The next morning they came to Court and said they would abandon “passing off”. This just left the issue of Breach. Macdonald gave no more evidence for them but was cross-examined briefly. Then I went into the box for no more than 15 minutes and both sides made final speeches. Judgement was given at 2 p.m. and the Judge (Russell) found no Breach and awarded us costs.

I have not seen the text of the Judgement yet, I’ve only heard it in Court but I don’t think there is much scope for appeal. It is estimated that they will have to pay over £2,000. Our expenses, additional to the costs that they will pay, will amount to no more than £300.

In the course of the action they gave up all claim to a monopoly in the technique or in the right to train and qualify teachers. We are therefore free to continue as we have been doing and it should put an end to the matter. It would appear that Mrs. A. owns the copyright of the books and they will therefore be able to advertise themselves exclusively there, but we can’t help that! We can now go ahead with our plans.

Later I will try and let you see the judgement and also give more details but just now I have many letter to write and many plans to make!

Thank you so very much for all your help and support.[1]

Later reports of the case are concerned with Patrick Macdonald’s involvement. Max Alexander gave a lecture to NASTAT (now AmSAT) in which he mentioned the case and Patrick Macdonald’s support for Beaumont Alexander.[2]
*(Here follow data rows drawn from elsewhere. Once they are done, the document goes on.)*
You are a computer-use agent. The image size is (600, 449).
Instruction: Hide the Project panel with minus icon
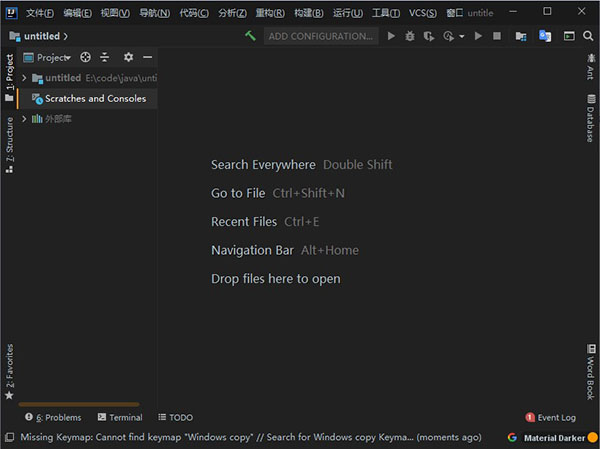coord(147,57)
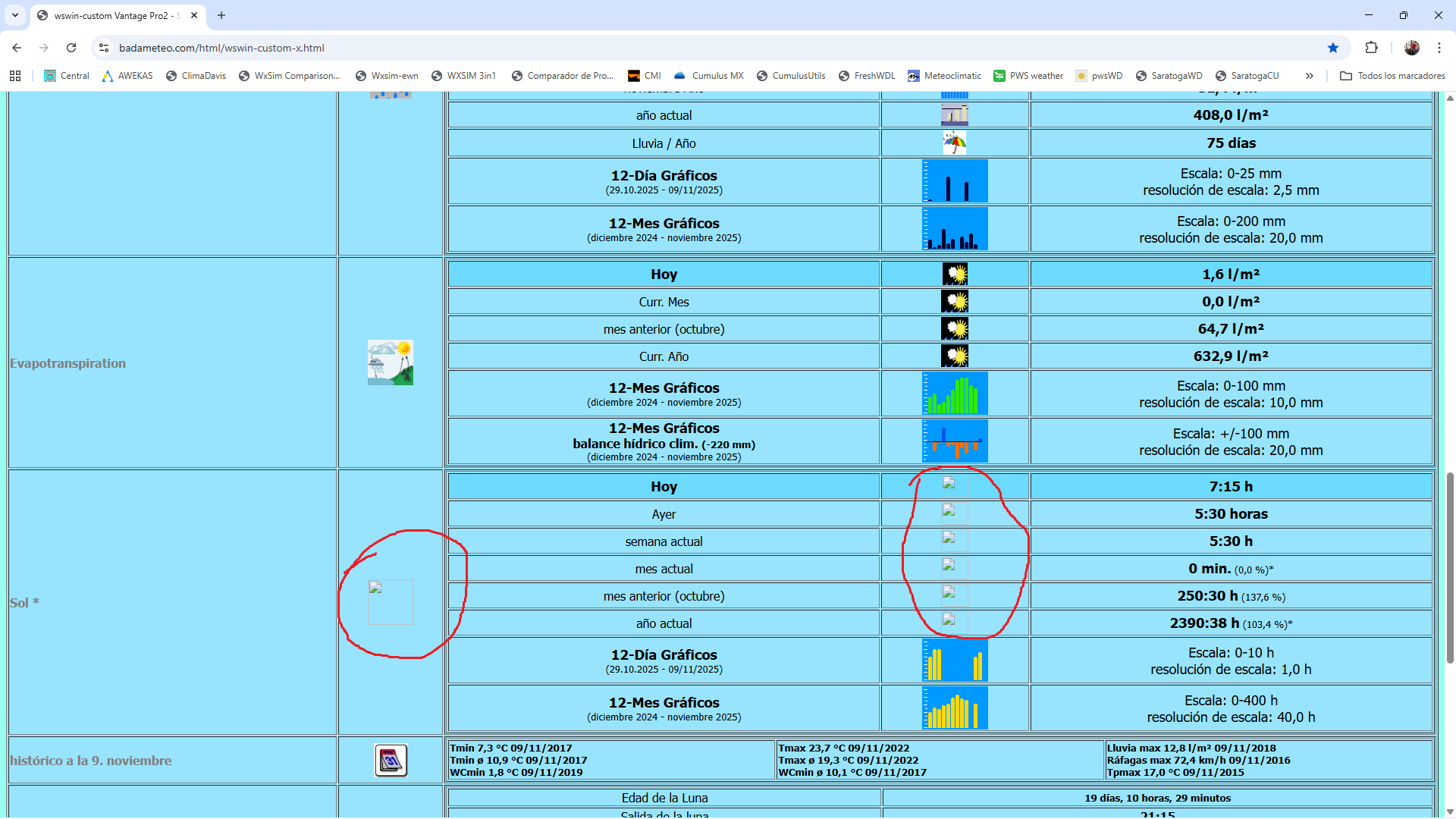Screen dimensions: 1456x819
Task: Open the rain 12-Día Gráficos thumbnail
Action: pyautogui.click(x=955, y=181)
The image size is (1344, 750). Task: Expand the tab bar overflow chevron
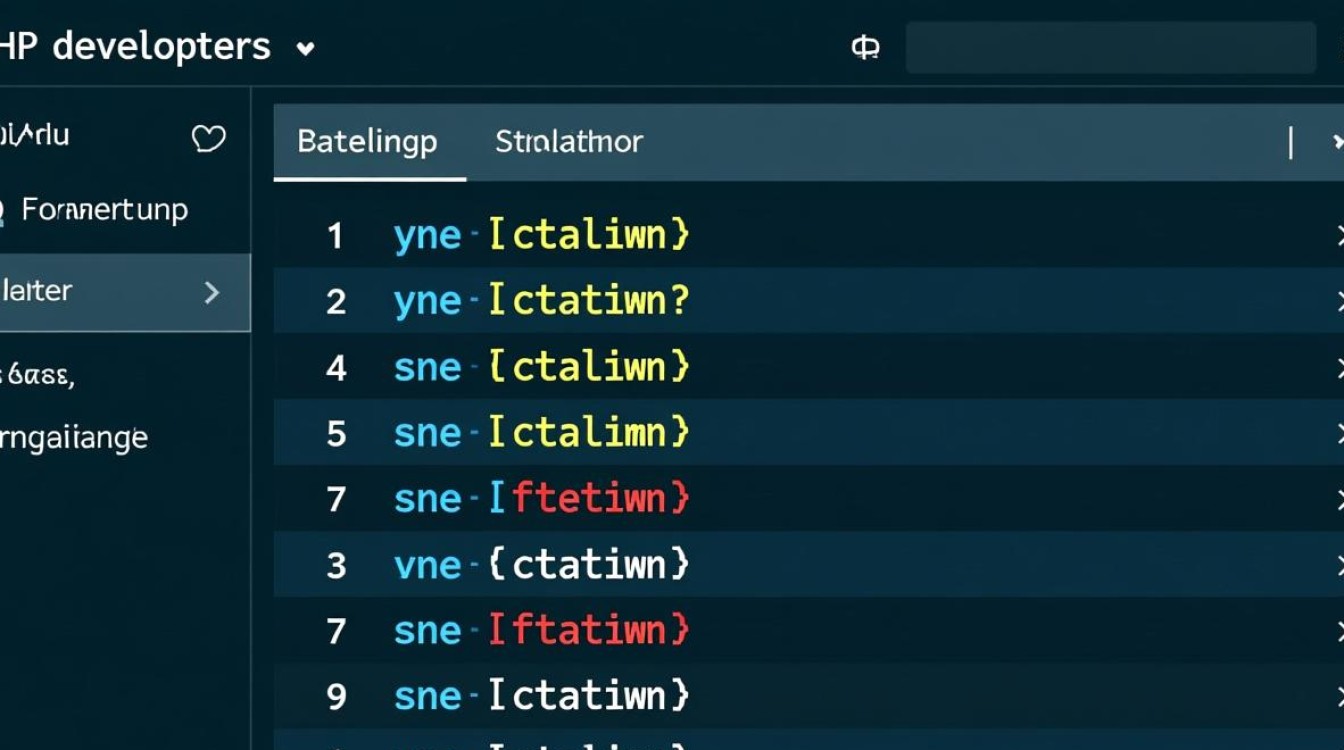(1338, 143)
In STATNews (and later reported in Direction[3] vol. 2, no. 5, insert p. 12) Shoshana Kaminitz wrote that she had been told that Patrick Macdonald was instrumental in bringing the court case to an end.[4] Jean Fischer contested this view, pointing out that Macdonald had signed an affidavit in 1958, supporting Beaumont Alexander in his action against the defendants and stating, among other things, that he had instructed three people go make inquires under assumed names to the teaching practice run by the defendants in order to establish that they were using the name of F. Matthias Alexander. In addition there are several letters from Macdonald to the solicitor of the defendants which demonstrates his committed involvement.[5] [6] Shoshana Kaminitz replied, suggesting that Macdonald was not practical and competent regarding management and administration, and that Macdonald’s relationship with Beaumont Alexander was not easy.[7] [8]

Jeroen Staring provides a brief summary of the case in his Frederick Matthias Alexander 1869–1955.[9]
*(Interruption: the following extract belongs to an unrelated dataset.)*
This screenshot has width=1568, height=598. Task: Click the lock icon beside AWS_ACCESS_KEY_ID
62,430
Various papers relating to the case are with the Walter Carrington Archives and the Ethel Webb & John Skinner Collection (now with Jean M. O. Fischer).
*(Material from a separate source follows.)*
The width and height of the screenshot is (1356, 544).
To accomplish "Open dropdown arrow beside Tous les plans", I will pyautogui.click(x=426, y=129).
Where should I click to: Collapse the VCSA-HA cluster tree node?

[1] Letter to Louise Morgan of 31 January 1960.
[2] ‘Max Alexander’s lifetime with the Technique’ by Max Alexander, NASTAT News issue no. 19, Winter 1993, pp. 4–9.
[3] ‘STATNews Roundup’ in Direction vol. 2, no. 5, insert p. 12.
[4] Letter by Shoshana Kaminitz in STATNews vol. 4, issue 16, September 1996, p. 5.
[5] Letter ‘Macdonald’s role’ by Jean M. O. Fischer in in STATNews vol. 4, issue 19, September 1997, pp. 3-4.
[6] Letter ‘Macdonald is guilty’ by Jean M. O. Fischer in Direction vol. 2, no. 6, p. 32.
[7] Letter ‘Macdonald’s role (reply)’ by Shoshana Kaminitz in STATNews vol. 4, issue 20, January 1998, p. 5.
[8] Letter ‘Macdonald is not guilty’ by Shoshana Kaminitz in Direction vol. 2, no. 6, p. 33.
[9] Frederick Matthias Alexander 1869–1955 Vol. 1 – The Origins and History of the Alexander Technique by Jeroen Staring (Integral, 2005), pp. 270–71.